Take the material below and extract the lines from the one with "The image size" through the one with "The height and", word for word, without pictures.
━━━━━━━━
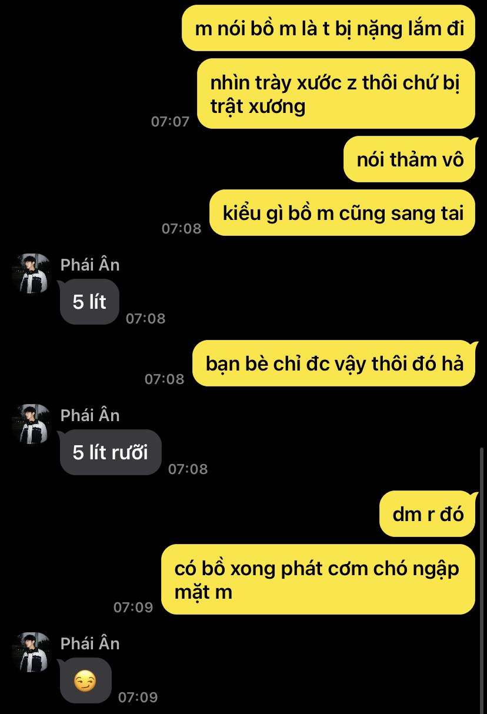Tap 'có bồ xong phát cơm chó' message
This screenshot has height=714, width=487.
pos(318,579)
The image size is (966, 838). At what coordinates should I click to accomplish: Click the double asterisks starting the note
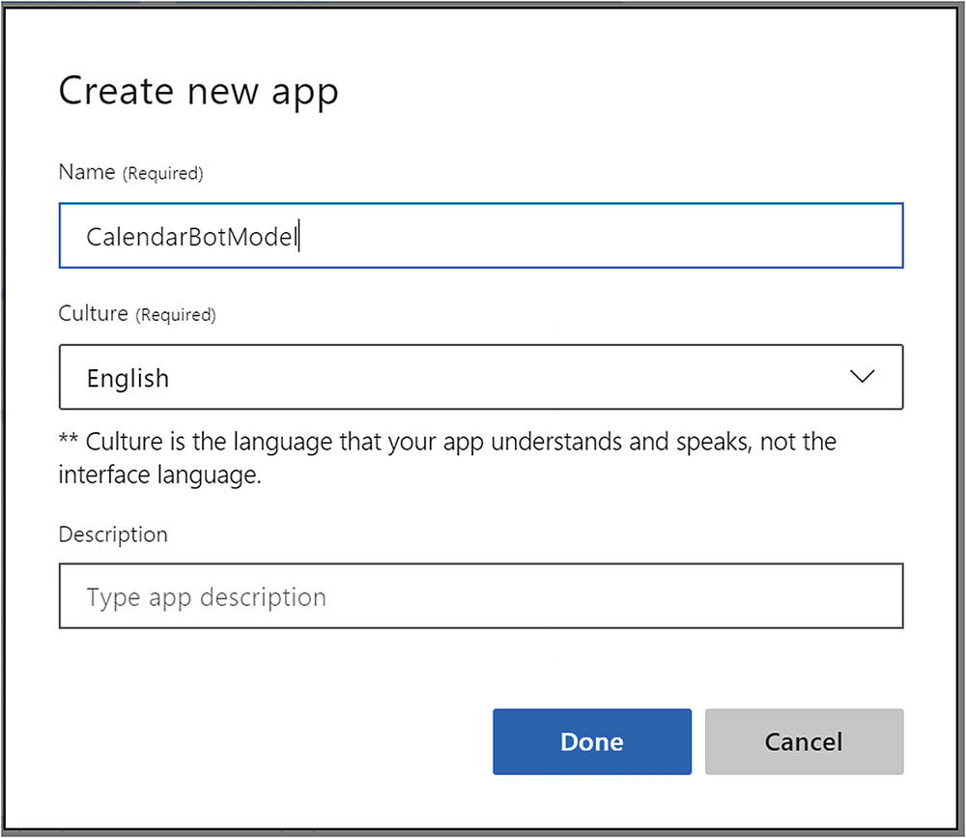[x=70, y=444]
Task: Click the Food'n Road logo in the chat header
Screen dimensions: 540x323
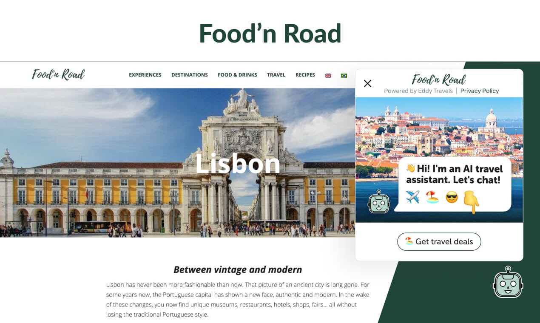Action: 439,79
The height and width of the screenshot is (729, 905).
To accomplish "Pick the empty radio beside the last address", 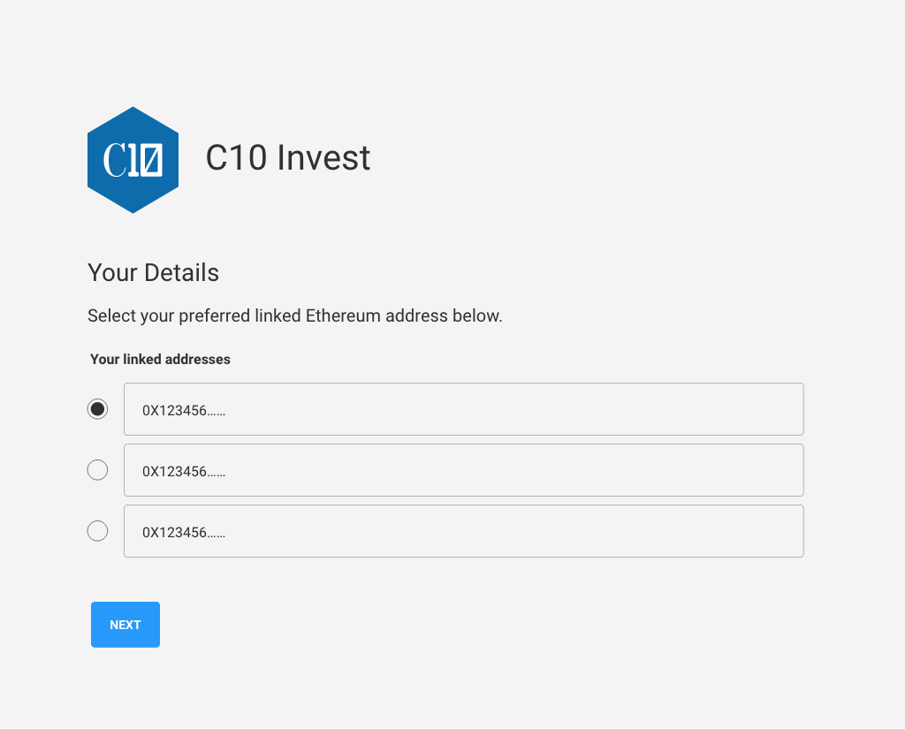I will [97, 531].
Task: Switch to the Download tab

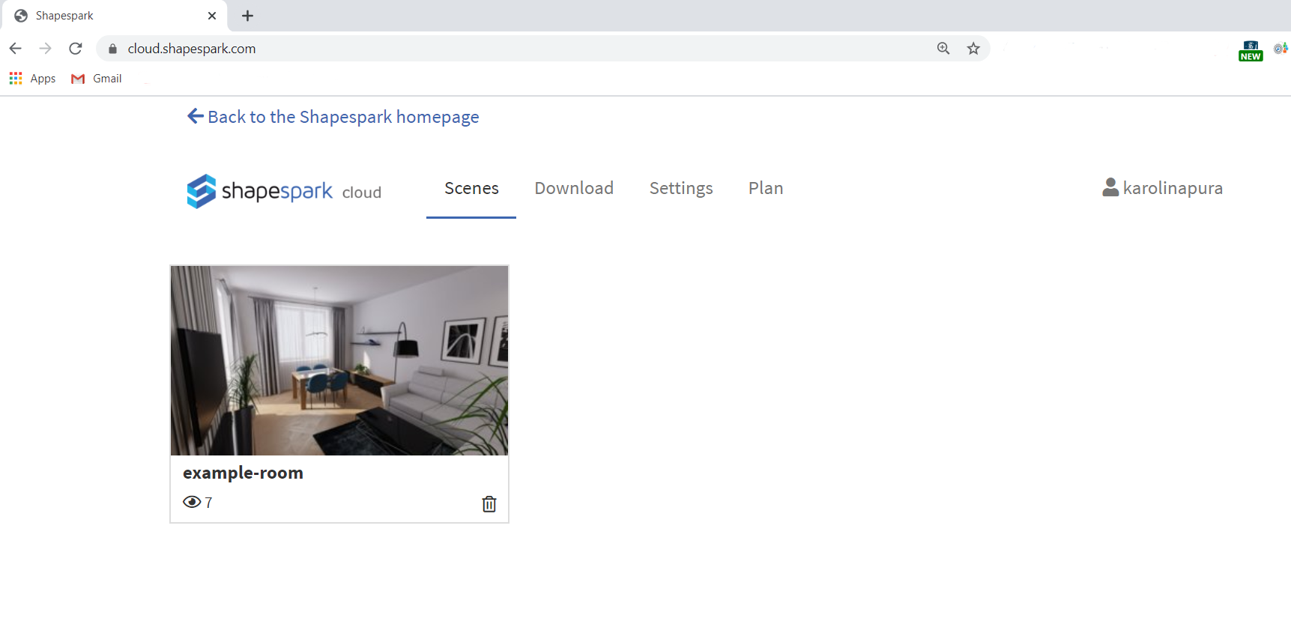Action: [573, 188]
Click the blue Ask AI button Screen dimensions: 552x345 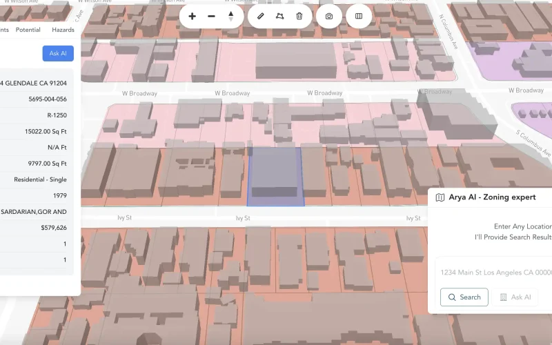click(x=58, y=53)
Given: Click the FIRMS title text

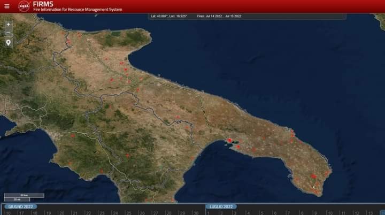Looking at the screenshot, I should [43, 4].
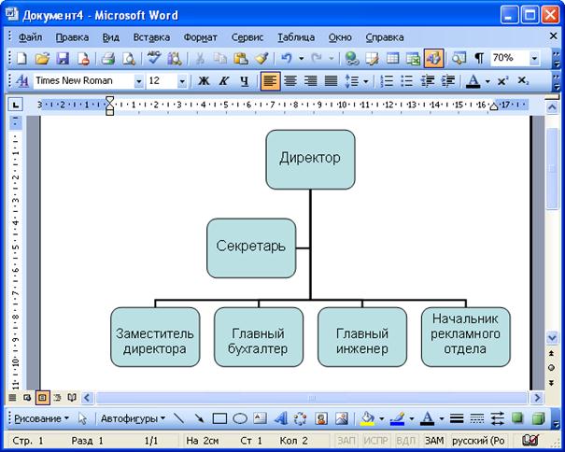Select the Format Painter brush icon

261,59
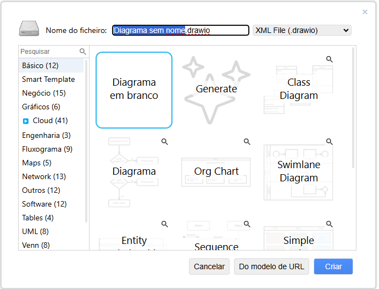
━━━━━━━━
● **Written answer**:
The image size is (966, 838). At what coordinates should I click to accomplish: Click the double asterisks starting the note
[x=70, y=444]
Task: Click the Food'n Road logo in the chat header
Screen dimensions: 540x323
Action: 439,79
The height and width of the screenshot is (729, 905).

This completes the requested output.